Karl ließ auch seine Kinder in Musik unterrichten, besonders durch Alkuin; hörte gern Musik und sang selbst, wenn auch nur leise, im Chor mit (Einhard). Er unterdrückte den Ambrosianischen Gesang Mailands, der jedoch noch lange (11. Jh.) besonders in Süddeutschland gepflegt wurde. Die bedeutendsten Sängerschulen waren in Frankreich: Orleans, Soissons, Sens, später Lyon, Toul, Cambria und Paris; in Deutschland: Metz, Kloster St. Gallen, Kloster Reichenau und im Kloster Fulda.

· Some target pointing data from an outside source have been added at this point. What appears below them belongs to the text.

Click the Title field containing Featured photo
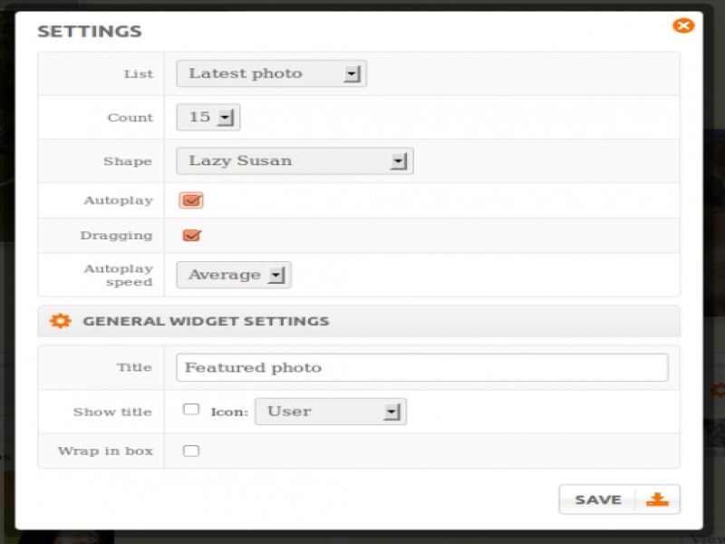The height and width of the screenshot is (544, 725). coord(421,367)
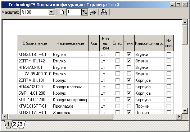Image resolution: width=190 pixels, height=132 pixels.
Task: Print using the black printer icon
Action: coord(104,12)
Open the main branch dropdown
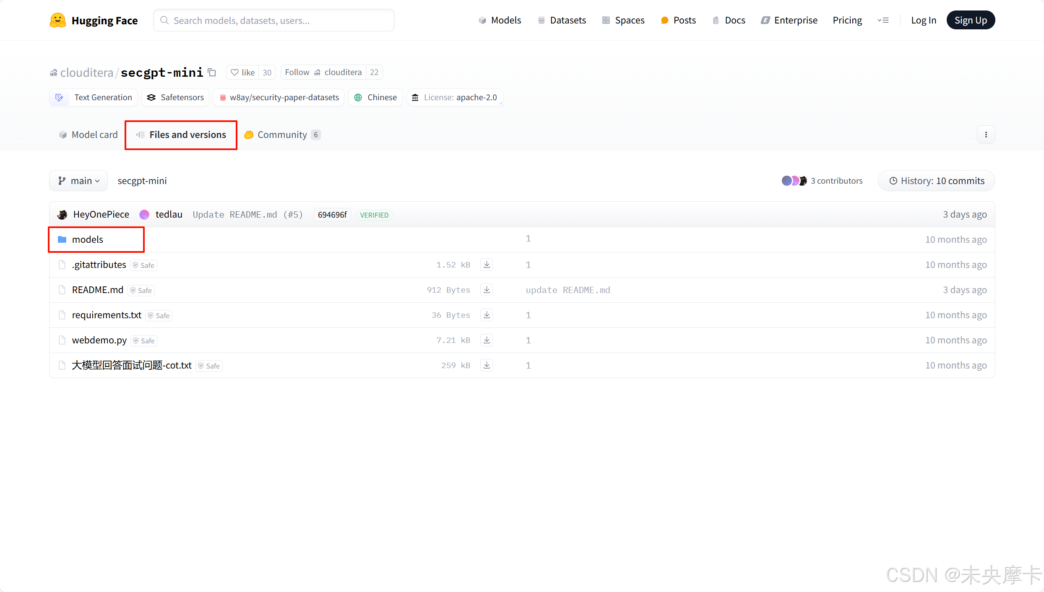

Karls Nachfolger Ludwig der Fromme, Karl der Kahle u. a. setzten die Fürsorge für den Kirchengesang fort.

Gesangschulen

In Frankreich war das Seminarium musices die Schule Alkuins (735-804), aus welcher u. a. Hraban Maurus hervorging. Dessen Schule in Fulda (seit 804) wurde Vorbild für ganz Deutschland. Er begünstigte das Nationale (Otfrid von Weißenburg war sein Schüler), so daß die einheimische Tonkunst in christlichem Sinn eine erneute Pflege fand. Das Te Deum und ambrosianische Hymnen wurden ins Deutsche übersetzt (Interlinearversionen des 9.-10. Jhds.).

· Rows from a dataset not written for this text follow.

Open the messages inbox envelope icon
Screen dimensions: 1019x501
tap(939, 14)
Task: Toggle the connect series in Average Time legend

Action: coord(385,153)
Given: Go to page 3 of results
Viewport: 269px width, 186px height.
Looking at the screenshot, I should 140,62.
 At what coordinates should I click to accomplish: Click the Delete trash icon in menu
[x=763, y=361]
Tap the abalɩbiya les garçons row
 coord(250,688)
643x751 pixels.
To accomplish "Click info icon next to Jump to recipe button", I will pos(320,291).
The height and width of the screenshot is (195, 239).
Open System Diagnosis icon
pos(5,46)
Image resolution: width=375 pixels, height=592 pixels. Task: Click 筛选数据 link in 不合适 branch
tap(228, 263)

Sein Schüler Walafrid Strabus (so wünschte er selbst genannt zu werden, † 849) ließ die Schüler seiner Musikschule in Reichenau alle Musikinstrumente erlernen (selbst Trompete und Flöte) und legte großen Wert auf Theorie und Komposition. Er und ein anderer Schüler Hrabans, Werembert, trugen dessen Lehren auch in das Kloster St. Gallen. Dort war eine Sängerschule angeblich schon durch einen römischen Sänger Romanus zur Zeit Karls des Großen eingerichtet, welcher Iso 840-865 und dann der Ire Möngal=Marcellus vorstanden.

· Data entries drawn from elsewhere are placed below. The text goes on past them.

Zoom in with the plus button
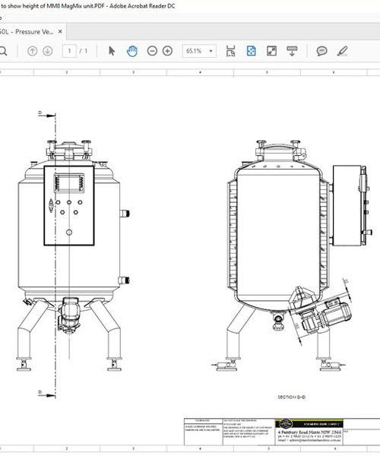 [x=167, y=51]
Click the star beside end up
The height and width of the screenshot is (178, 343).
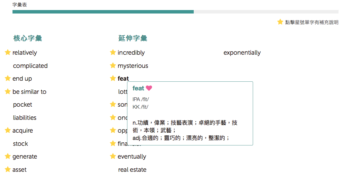pyautogui.click(x=8, y=78)
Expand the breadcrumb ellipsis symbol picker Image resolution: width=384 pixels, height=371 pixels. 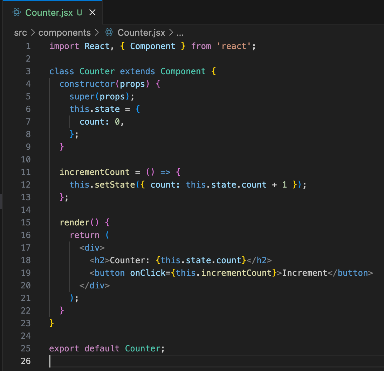(180, 33)
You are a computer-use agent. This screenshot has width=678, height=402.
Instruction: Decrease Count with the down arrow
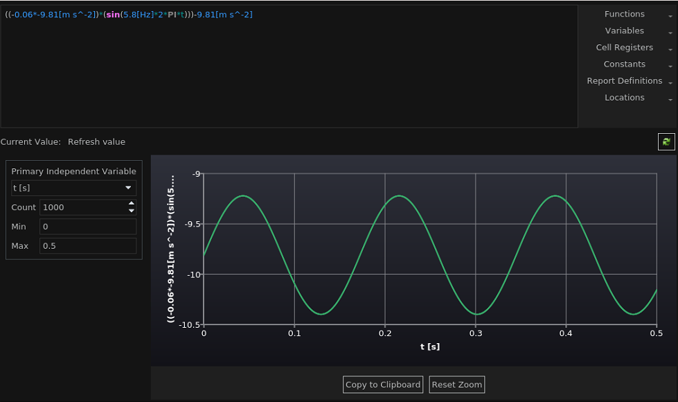tap(132, 211)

Von ihr ging ein großer Aufschwung der Musik in Deutschland unter Führung von Ratpert († 900, künstliche Verwendung des Refrains) Tutilo († 915 Tropen) und Notker Balbulus († 912, Sequenzen (sM.)) aus. Das Lied Ratperts auf St. Gallus, in deutscher Sprache gedichtet, war ausdrücklich zum Absingen durch das Volk in der Kirche bestimmt. Im Kloster St. Gallen wirkten sodann auch Hartmann († 924), Notker Labeo, Verfasser eines Traktates über Musik in deutscher Sprache († 1022), und Hermannus Contractus, später Mönch in Reichenau (t 1066), ein sehr bedeutender Komponist und Theoretiker. Über die Gesangston-Schriften s. Neumen.